Towards Accurate Differential Diagnosis with Large Language Models

Daniel McDuff,Mike Schaekermann,Tao Tu,Anil Palepu,Amy Wang,Jake Garrison,Karan Singhal,Yash Sharma,Shekoofeh Azizi,Kavita Kulkarni,Le Hou,Yong Cheng,Yun Liu,S Sara Mahdavi,Sushant Prakash,Anupam Pathak,Christopher Semturs,Shwetak Patel,Dale R Webster,Ewa Dominowska,Juraj Gottweis,Joelle Barral,Katherine Chou,Greg S Corrado,Yossi Matias,Jake Sunshine,Alan Karthikesalingam,Vivek Natarajan

An accurate differential diagnosis (DDx) is a cornerstone of medical care, often reached through an iterative process of interpretation that combines clinical history, physical examination, investigations and procedures. Interactive interfaces powered by Large Language Models (LLMs) present new opportunities to both assist and automate aspects of this process. In this study, we introduce an LLM optimized for diagnostic reasoning, and evaluate its ability to generate a DDx alone or as an aid to clinicians. 20 clinicians evaluated 302 challenging, real-world medical cases sourced from the New England Journal of Medicine (NEJM) case reports. Each case report was read by two clinicians, who were randomized to one of two assistive conditions: either assistance from search engines and standard medical resources, or LLM assistance in addition to these tools. All clinicians provided a baseline, unassisted DDx prior to using the respective assistive tools. Our LLM for DDx exhibited standalone performance that exceeded that of unassisted clinicians (top-10 accuracy 59.1% vs 33.6%, [p = 0.04]). Comparing the two assisted study arms, the DDx quality score was higher for clinicians assisted by our LLM (top-10 accuracy 51.7%) compared to clinicians without its assistance (36.1%) (McNemar's Test: 45.7, p < 0.01) and clinicians with search (44.4%) (4.75, p = 0.03). Further, clinicians assisted by our LLM arrived at more comprehensive differential lists than those without its assistance. Our study suggests that our LLM for DDx has potential to improve clinicians' diagnostic reasoning and accuracy in challenging cases, meriting further real-world evaluation for its ability to empower physicians and widen patients' access to specialist-level expertise.

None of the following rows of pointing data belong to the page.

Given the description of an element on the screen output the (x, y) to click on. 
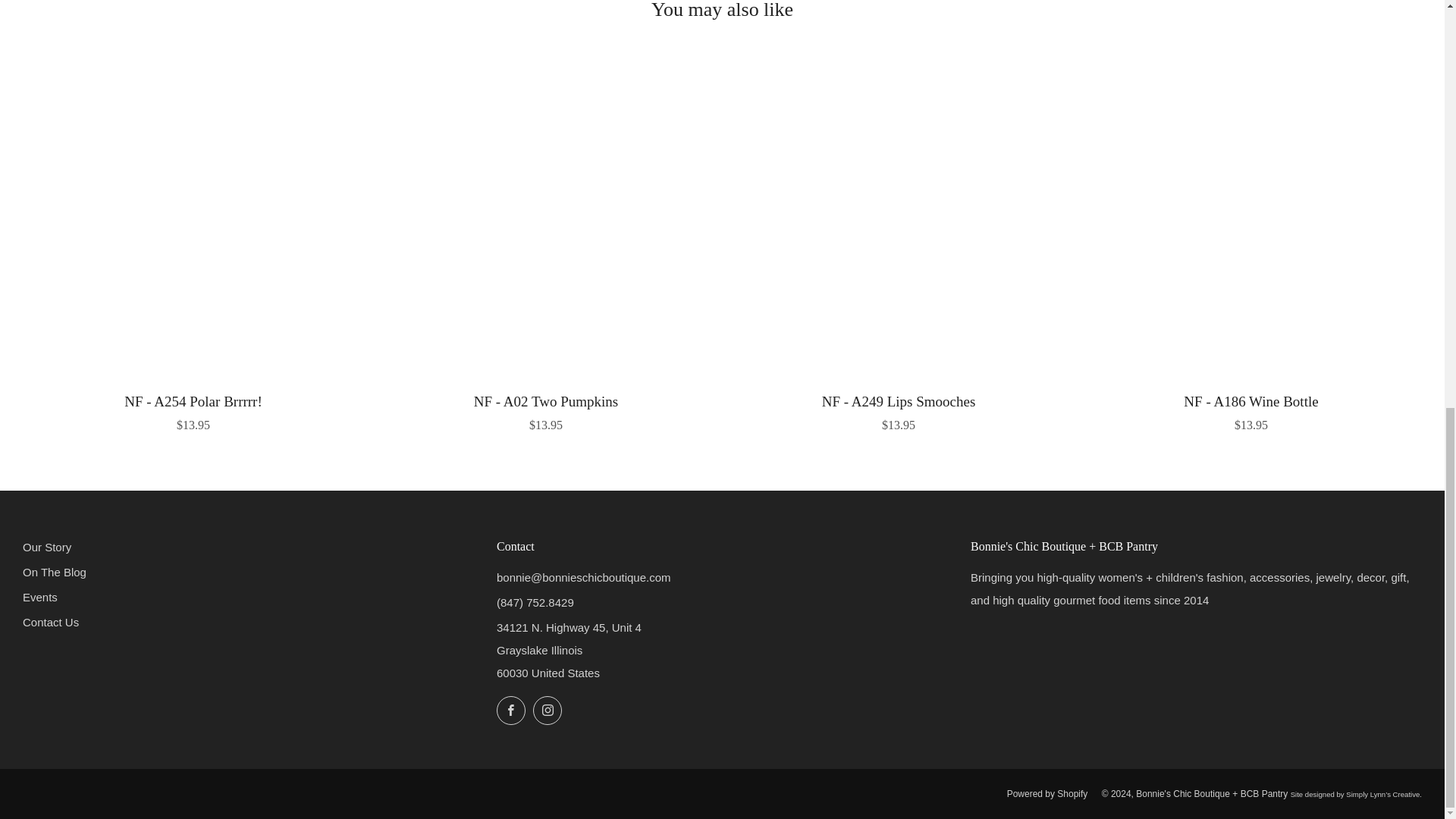
NF - A249 Lips Smooches (898, 410)
NF - A186 Wine Bottle (1251, 410)
NF - A02 Two Pumpkins (545, 410)
NF - A254 Polar Brrrrr! (193, 410)
Given the description of an element on the screen output the (x, y) to click on. 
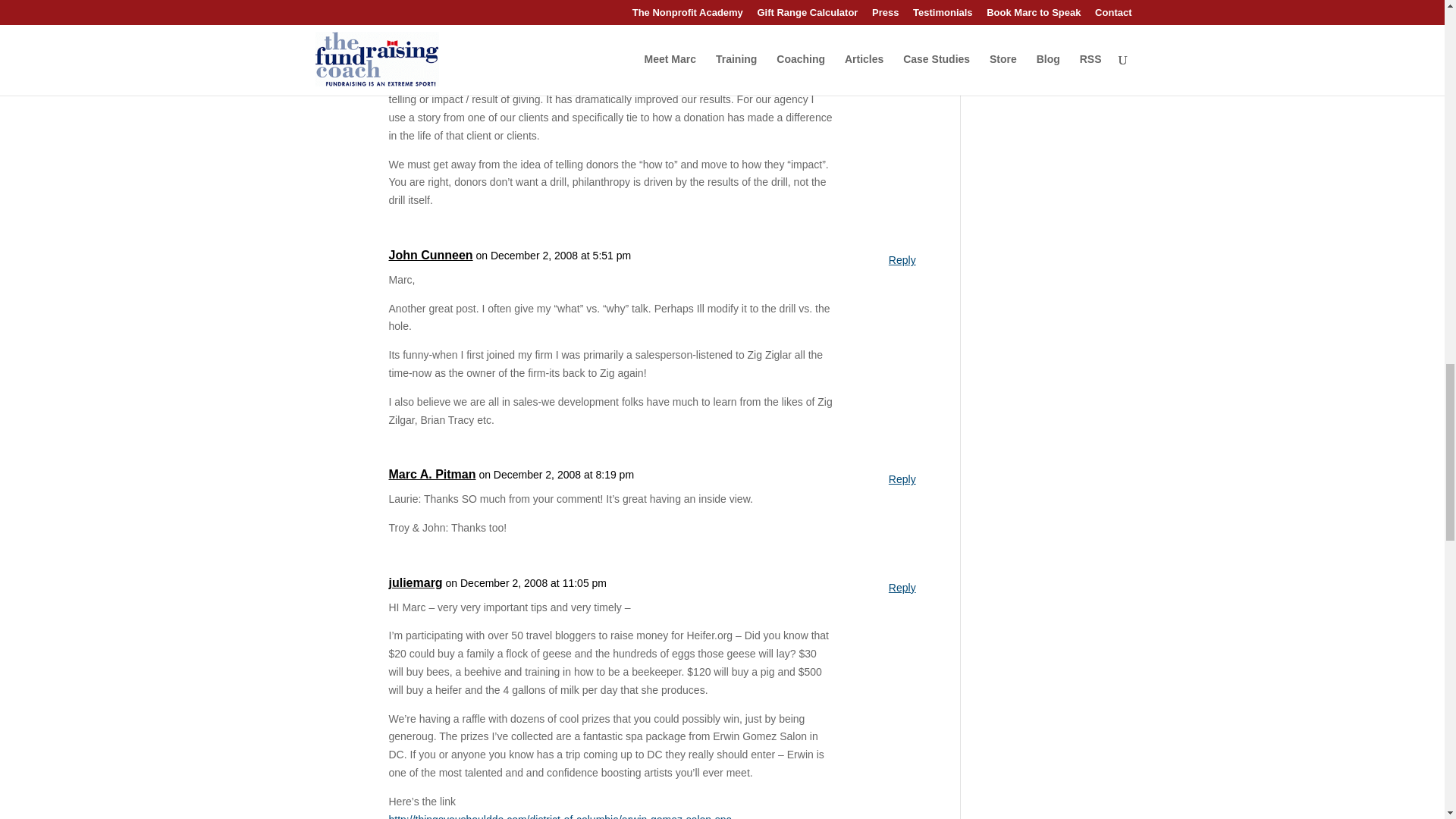
Reply (901, 260)
Reply (901, 45)
Marc A. Pitman (432, 475)
John Cunneen (429, 255)
Troy Coalman (428, 39)
Reply (901, 479)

翻译：精准的鉴别诊断（DDx）是医疗护理的基石，通常通过结合病史、体格检查、检验及操作的迭代解读过程来实现。基于大语言模型（LLMs）的交互界面为辅助乃至自动化该过程的某些环节提供了新机遇。本研究提出一种专为诊断推理优化的大语言模型，并评估其独立生成鉴别诊断或辅助临床医生的能力。20位临床医生评估了来自《新英格兰医学杂志》（NEJM）病例报告的302例具有挑战性的真实临床案例。每份病例报告由两名临床医生阅读，并被随机分配至两种辅助条件之一：搜索引擎与标准医学资源辅助，或在上述工具基础上增加LLM辅助。所有临床医生在使用相应辅助工具前均提供了基线无辅助鉴别诊断。我们的DDx大语言模型在独立诊断中表现优于无辅助临床医生（top-10准确率59.1% vs 33.6%，[p=0.04]）。对比两个辅助研究组，接受LLM辅助的临床医生DDx质量评分更高（top-10准确率51.7%），显著高于无辅助临床医生（36.1%）（McNemar检验：45.7，p<0.01）及接受搜索引擎辅助的临床医生（44.4%）（4.75，p=0.03）。此外，接受LLM辅助的临床医生提出的鉴别诊断清单较无辅助者更全面。本研究提示，我们的DDx大语言模型有望提升临床医生在疑难病例中的诊断推理能力与准确性，其赋能医师并扩大患者获得专科级诊疗机会的实际价值值得进一步开展真实世界评估。